Setelah mereka sampai di daratan, Nabi Musa dan Khidhir melanjutkan perjalanan dengan berjalan kaki. Tiba-tiba keduanya berpapasan dengan seorang anak kecil yang sedang bermain dengan teman-temannya. Seketika itu, Khidhir menangkap anak kecil ini dan lalu membunuhnya. Nabi Musa betul-betul terkejut dengan perbuatan ini. Ia sangat tidak bisa menerimanya. Sehingga ia bertanya dengan sangat marah.
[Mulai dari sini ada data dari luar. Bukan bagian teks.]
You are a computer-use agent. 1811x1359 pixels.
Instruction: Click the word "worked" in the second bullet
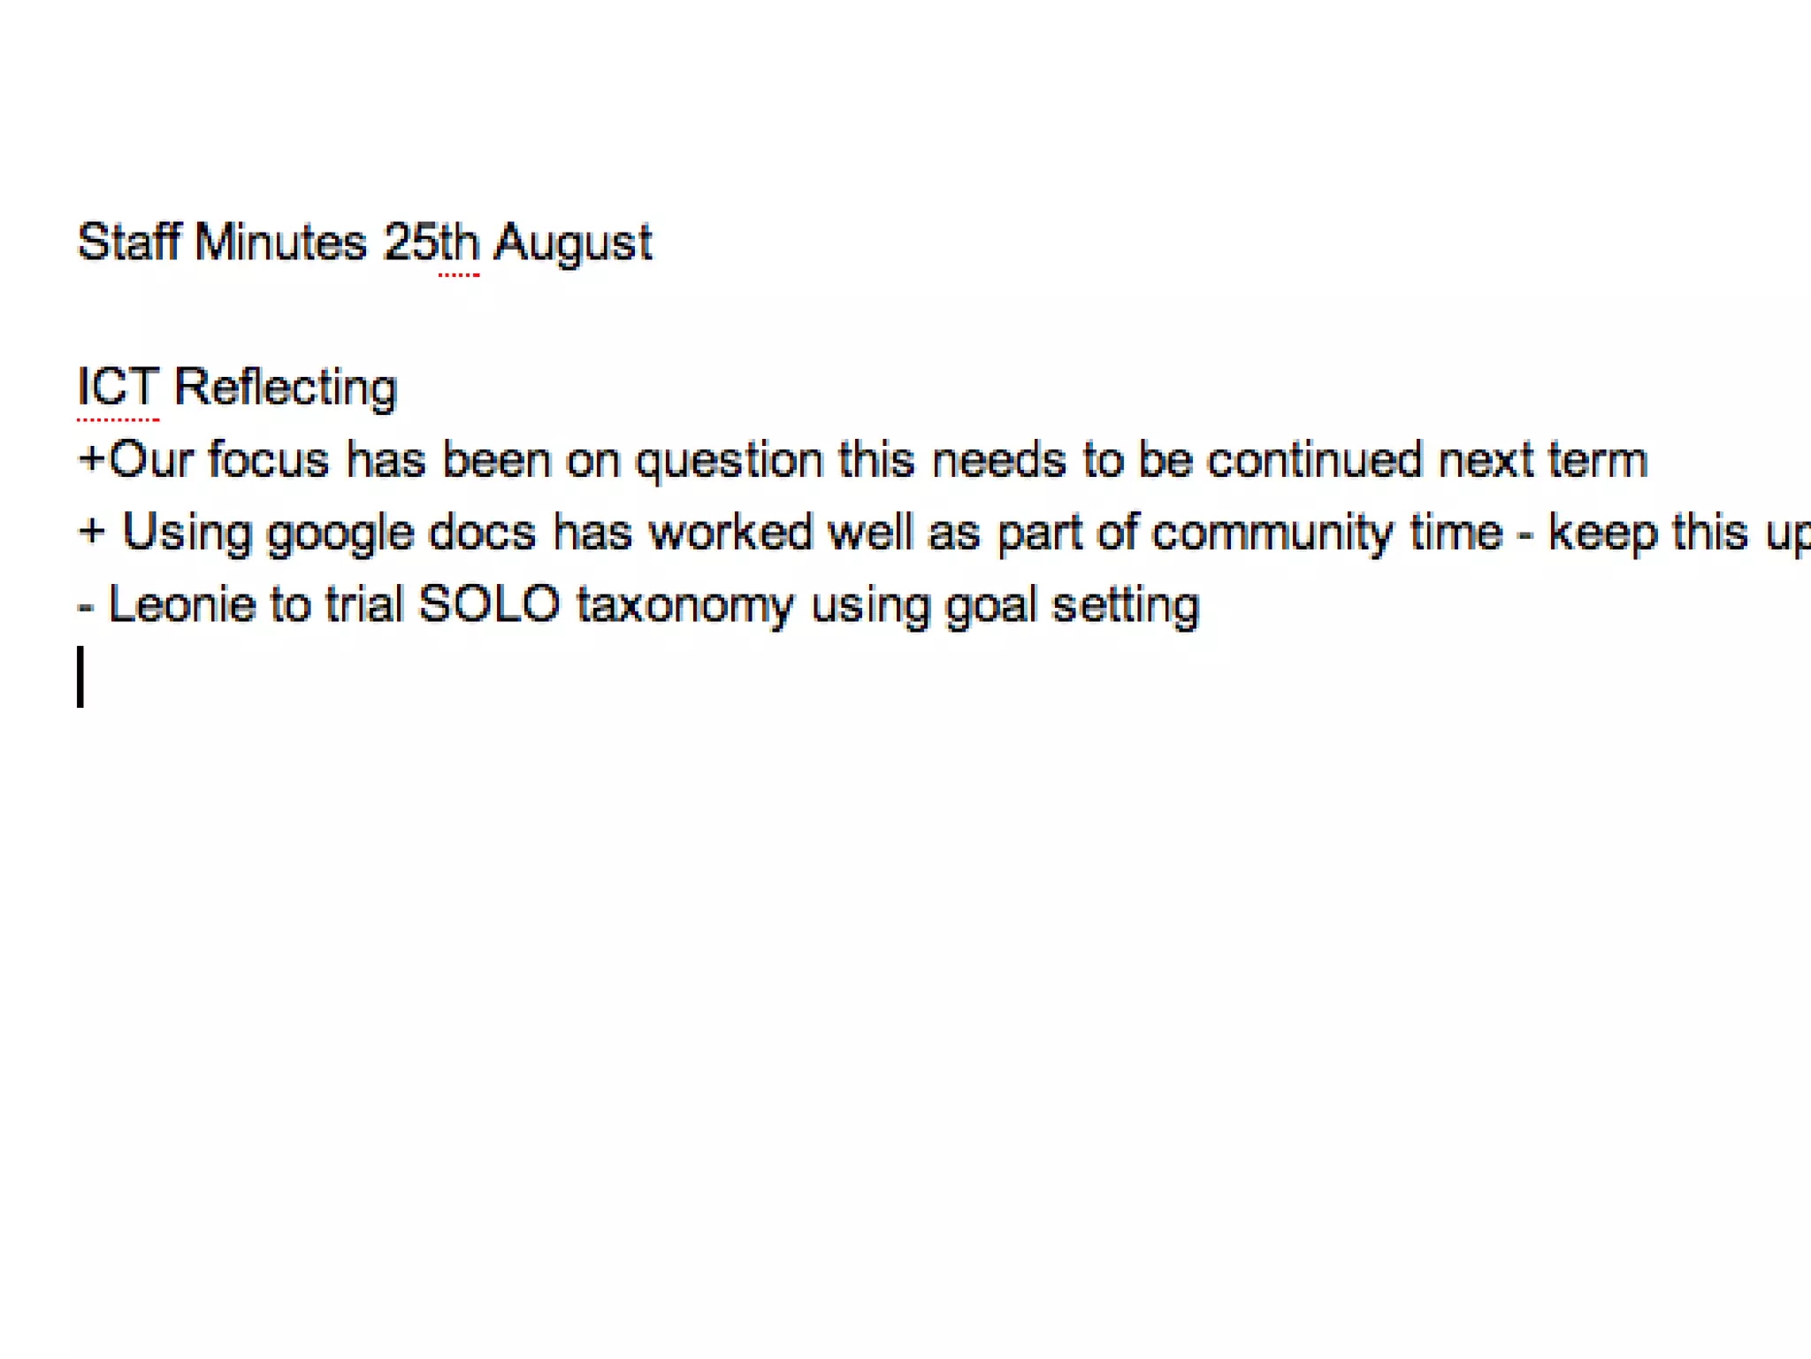click(x=730, y=532)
Allah berfirman:

فَانْطَلَقَا حَتَّىٰ إِذَا لَقِيَا غُلَامًا فَقَتَلَهُ قَالَ أَقَتَلْتَ نَفْسًا زَكِيَّةً بِغَيْرِ نَفْسٍ لَقَدْ جِئْتَ شَيْئًا نُكْرًا

Artinya: “Maka berjalanlah keduanya; hingga tatkala keduanya berjumpa dengan seorang anak, maka Khidhr membunuhnya. Musa berkata: “Mengapa kamu membunuh jiwa yang bersih, bukan karena dia membunuh orang lain? Sesungguhnya kamu telah melakukan suatu yang mungkar”. (QS Al Kahfi: 74).
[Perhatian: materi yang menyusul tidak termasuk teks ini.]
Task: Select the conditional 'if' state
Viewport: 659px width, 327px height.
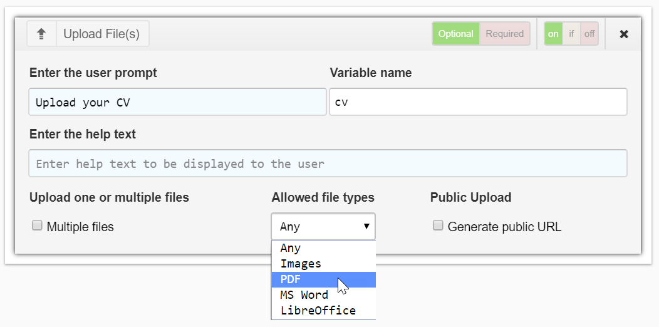Action: pyautogui.click(x=571, y=34)
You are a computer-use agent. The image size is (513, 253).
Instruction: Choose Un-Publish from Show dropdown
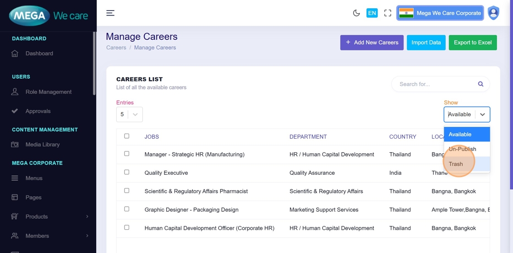tap(462, 149)
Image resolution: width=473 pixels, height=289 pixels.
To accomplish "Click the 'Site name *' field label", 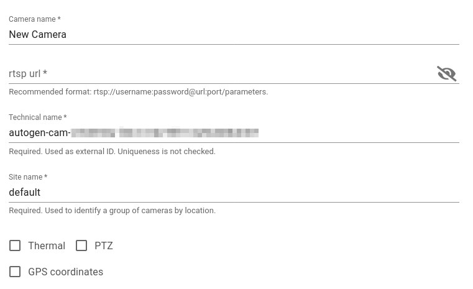I will [28, 177].
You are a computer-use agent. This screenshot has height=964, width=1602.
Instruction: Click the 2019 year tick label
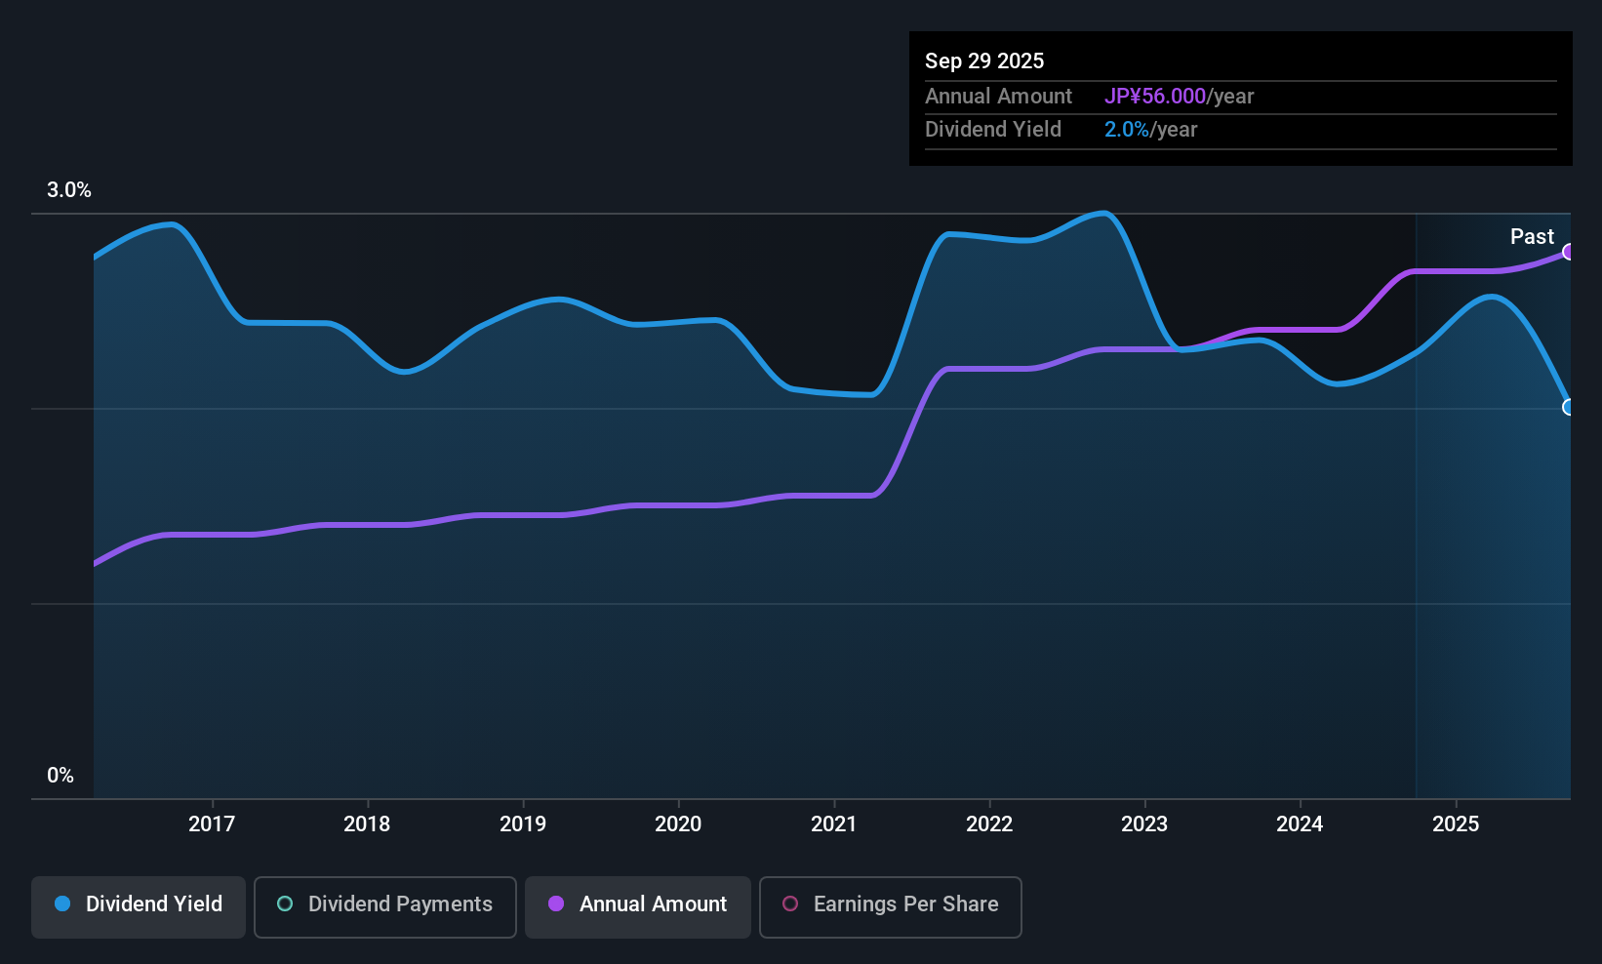(523, 824)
Kali ini lagi-lagi Khidhir memperingatkan Nabi Musa akan syarat perjalanan dengannya. “Tidakkah sudah aku katakan, engkau itu tidak bisa sabar bersamaku!”. Nabi Musa tersadar. Ia meminta maaf atas ketidaksabarannya. “Sekali lagi kalau saya masih bertanya kepadamu, maka Engkau boleh meninggalkanku. Sudah cukup alasan bagimu untuk itu”.
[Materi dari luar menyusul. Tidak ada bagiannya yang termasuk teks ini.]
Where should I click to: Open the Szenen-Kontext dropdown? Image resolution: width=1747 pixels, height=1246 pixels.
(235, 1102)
Maka keduanya melanjutkan perjalanan. Hari juga semakin siang, sehingga keduanya mulai merasa lapar. Sesampai di sebuah kampung, mereka berusaha mendapatkan makanan dari penduduk kampung tersebut. Namun sayangnya tidak ada yang bersedia menjamu mereka makan. Rupanya ada sebuah rumah yang dindingnya sudah hampir roboh. Ketika itu Khidhir langsung memperbaiki dinding rumah tersebut. Nabi Musa melihat ini sebagai sebuah modus supaya mendapatkan upah atau makanan. Allah berfirman:

فَانْطَلَقَا حَتَّىٰ إِذَا أَتَيَا أَهْلَ قَرْيَةٍ اسْتَطْعَمَا أَهْلَهَا فَأَبَوْا أَنْ يُضَيِّفُوهُمَا فَوَجَدَا فِيهَا جِدَارًا يُرِيدُ أَنْ يَنْقَضَّ فَأَقَامَهُ ۖ قَالَ لَوْ شِئْتَ لَاتَّخَذْتَ عَلَيْهِ أَجْرًا

Artinya: “Maka keduanya berjalan; hingga tatkala keduanya sampai kepada penduduk suatu negeri, mereka minta dijamu kepada penduduk negeri itu, tetapi penduduk negeri itu tidak mau menjamu mereka, kemudian keduanya mendapatkan dalam negeri itu dinding rumah yang hampir roboh, maka Khidhr menegakkan dinding itu. Musa berkata: “Jikalau kamu mau, niscaya kamu mengambil upah untuk itu”. (QS Al Kahfi: 77)

Mendengar Nabi Musa masih berkomentar atas perbuatannya, Khidhir langsung berkata, “Kini saatnya kita berpisah. Sebab engkau telah melanggar syarat-syarat yang aku berikan”.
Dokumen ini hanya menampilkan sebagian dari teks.